Thursday, February 25, 2010

Complex Row Level Security

Row level security (constraining a user’s view of the data to rows which meet pre-defined criteria) is a common requirement. This post will explore this topic, using a simple schema with a single fact table and three dimension tables, built around the theme of retail sales.

The data model in this schema has dimension tables Weeks, Items and Stores. Users can see all weeks. So security does not have to be concerned with the Weeks table. In the dimension tables there are just three items and three stores.

clip_image002 clip_image004

Here is the fact table (partially shown). Store, Item, and Week are foreign keys to the dimension tables. “QS” is the fact (Quantity Sold), which has a SUM aggregation rule.

clip_image006

The Business Model looks like this.

clip_image008

The first requirement is to restrict the data visibility of some users to just certain products in all stores. For example, user A should be able to see Product A in all stores, but not products B and C. The second requirement is to restrict other users to only a subset of products in a subset of stores. For example, user B should be able to see data just for Product B but only in Stores 1 and 2. User C should see only Product C but only in Stores 2 and 3.

A good way to implement this is to use an initialization block to set session variables using row-wise initialization. A database table, such as the one in this schema called RowWiseVars, contains the data visibility rules for users A, B, and C. When each user logs on, an init block will read the table, creating and populating session variables.

clip_image010

The init block contains the following SQL. It sets the session variables Product and Store (the values in the table’s VAR column) and their respective values (the values in the VALUE column) for each user. With row-wise initialization, the names of the columns are immaterial. The values in the first column in the SQL define and name the session variables. The values in the second column populate the session variables that are being defined.

clip_image012

Notice in the following screen shot that the session variables are not listed in the Edit Data Target dialog of the initialization block. Instead, the Row-Wise initialization radio button is clicked on.

clip_image014

Now defining an rpd group called “RetailUsers”, we set the filters on the Business Model that will be used for this group. Queries could be dimensional only, fact only, or dimensions with facts. Filters are needed for all three cases.

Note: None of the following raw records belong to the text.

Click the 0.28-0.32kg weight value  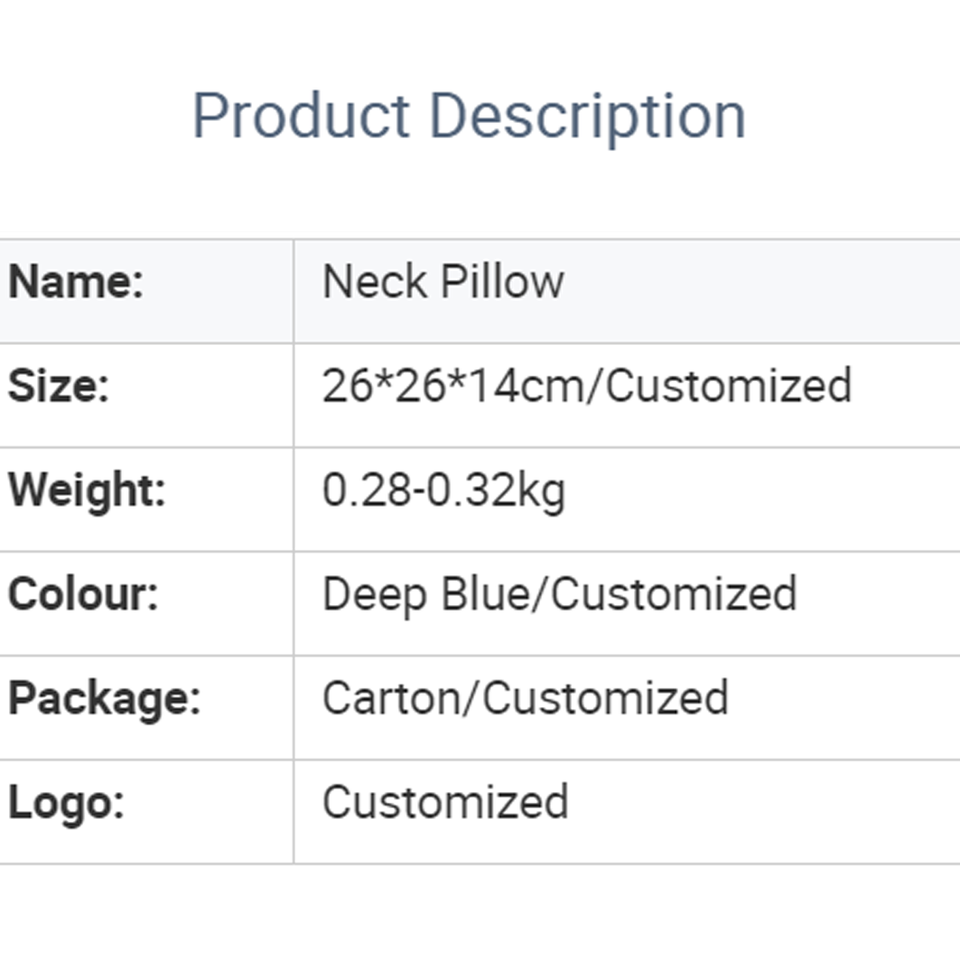click(443, 490)
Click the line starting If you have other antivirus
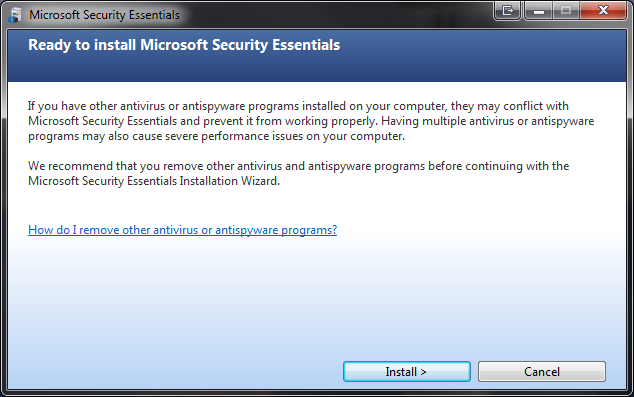The width and height of the screenshot is (634, 397). (x=298, y=106)
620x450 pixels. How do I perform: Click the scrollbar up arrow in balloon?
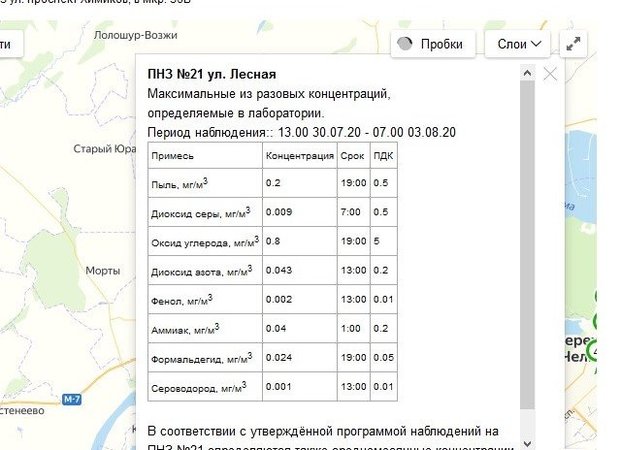pos(527,73)
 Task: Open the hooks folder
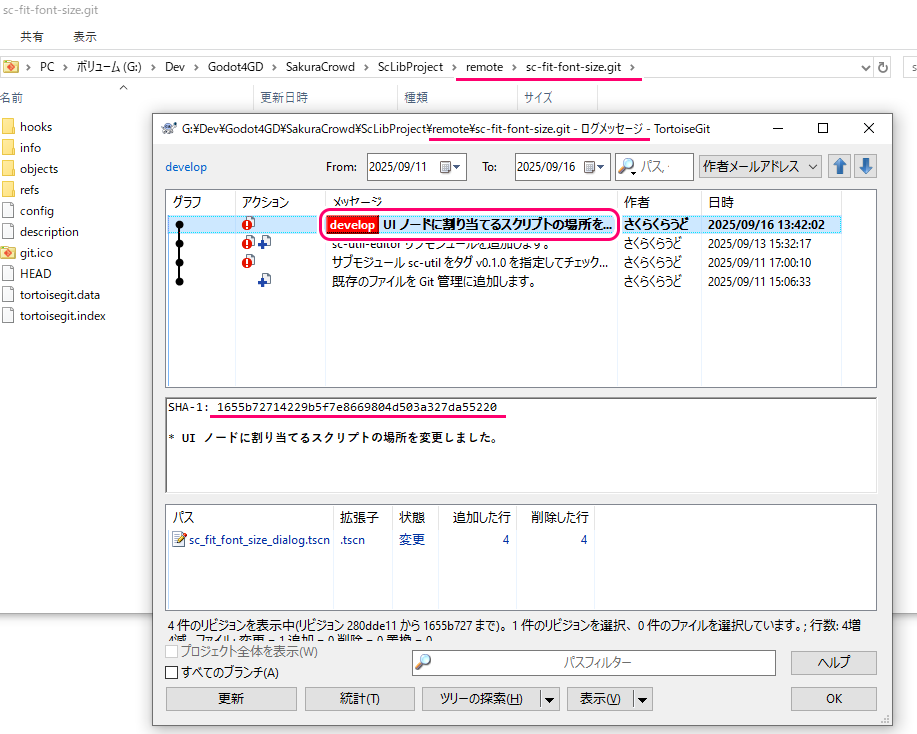[x=35, y=127]
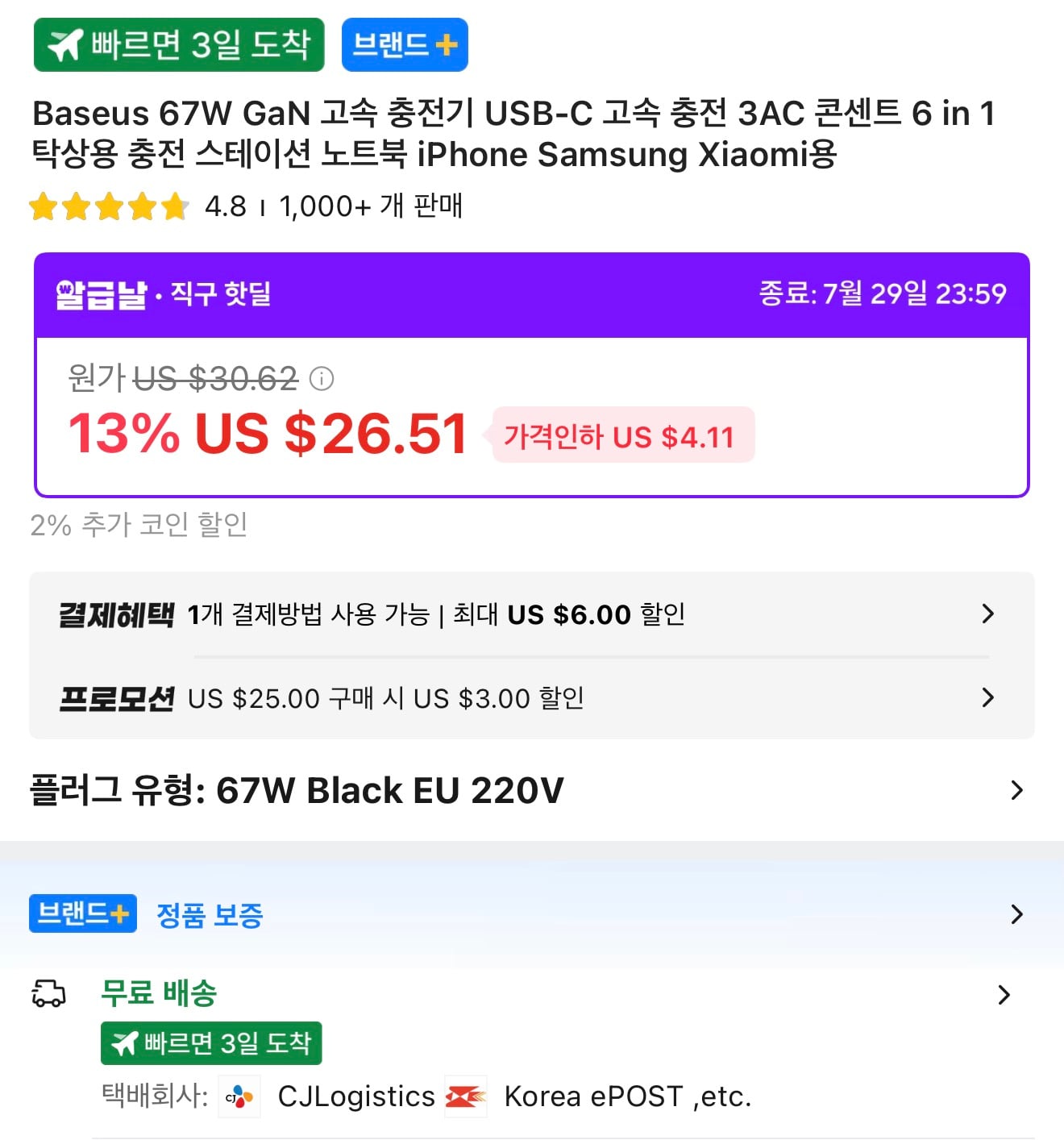
Task: Expand the 정품 보증 row chevron
Action: click(x=1017, y=914)
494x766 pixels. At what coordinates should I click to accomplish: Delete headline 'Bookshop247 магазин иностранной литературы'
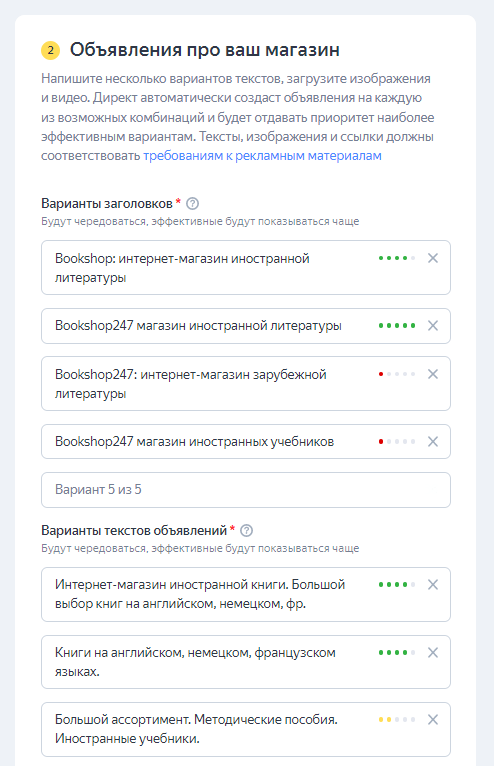coord(433,325)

The fact table filter will cause a join between the fact table and the Item and Store dimension tables and apply a filter on those tables even when the columns in the dimension tables are not involved in the user’s query. The expression builder does not show the session variables in its Session Variables folder, since they are not defined in the RPD but instead are set by row-wise initialization. The session variable names have to be entered manually, as shown in yellow.

clip_image016

Filters are also defined on the RETAILITEMS and RETAILSTORES dimension tables. This will filter the values that will be returned to the user when queries are constructed that do not have to involve the logical fact table.

clip_image018

Now when user A logs on, the initialization block runs with the following SQL.

clip_image020

Which produces these results:

clip_image022

The variable Store is set to Store 1, Store 2, and Store 3. The variable Product is set to Product A.

When user A queries the Items dimension, he only sees product A.

clip_image024 clip_image026

The physical SQL generated is

select distinct T2372.ITEMNAME as c1
from
RETAILITEMS T2372
where ( T2372.ITEMNAME = 'Product A' )
order by c1

When user A queries just the fact table (i.e. queries for QS only), the result is the sum of QS for Product A in the three stores, which is 3.

clip_image028

The physical SQL is

select sum(T2364.QS) as c1
from
RETAILSTORES T2376,
RETAILITEMS T2372,
RETAILFACTS T2364
where ( T2364.ITEM = T2372.ITEM
and T2364.STORE = T2376.STORE
and T2372.ITEMNAME = 'Product A'
and (T2376.STORENAME in
('Store 1', 'Store 2', 'Store 3')))

Note, because this rpd group needs to have data filtered by products and stores using two session variables, it is necessary to list all stores for user A in the RowWiseVars table. Alternatively, if A was limited by product only, we could have defined a separate rpd group and used a single session variable for that group. In that case the RowWiseVars table would not have included store information for user A.

This meets the requirements when the “legal data” is the intersection of the dimensional values. However, it may be that some requirements are more complex and cannot be accommodated by an intersection of dimension values. For example, suppose user D is allowed to see Product A, but only in Store1 and 2, and Product B, but only in Store 3. To handle this requirement we need to create another security table. Let’s call this table ComplexSecurity. It contains the list of legal product/store combinations for each user – in this case just User D.

clip_image030

To filter the data correctly, the ComplexSecurity table must be joined to the fact table, like this.

clip_image032

clip_image034

In addition to constraining fact table data, it is also necessary to constrain the values returned by dimensional queries (e.g. when browsing using a dashboard prompt). To do this, we can use the session variable strategy that we used in the previous case and add these rows to the RowWiseVars table.

clip_image036

We need to define a new RPD group with the dimensional and fact table filters.

clip_image038

When D queries stores alone, he sees all three stores: clip_image040

The physical SQL includes the Store session variable values.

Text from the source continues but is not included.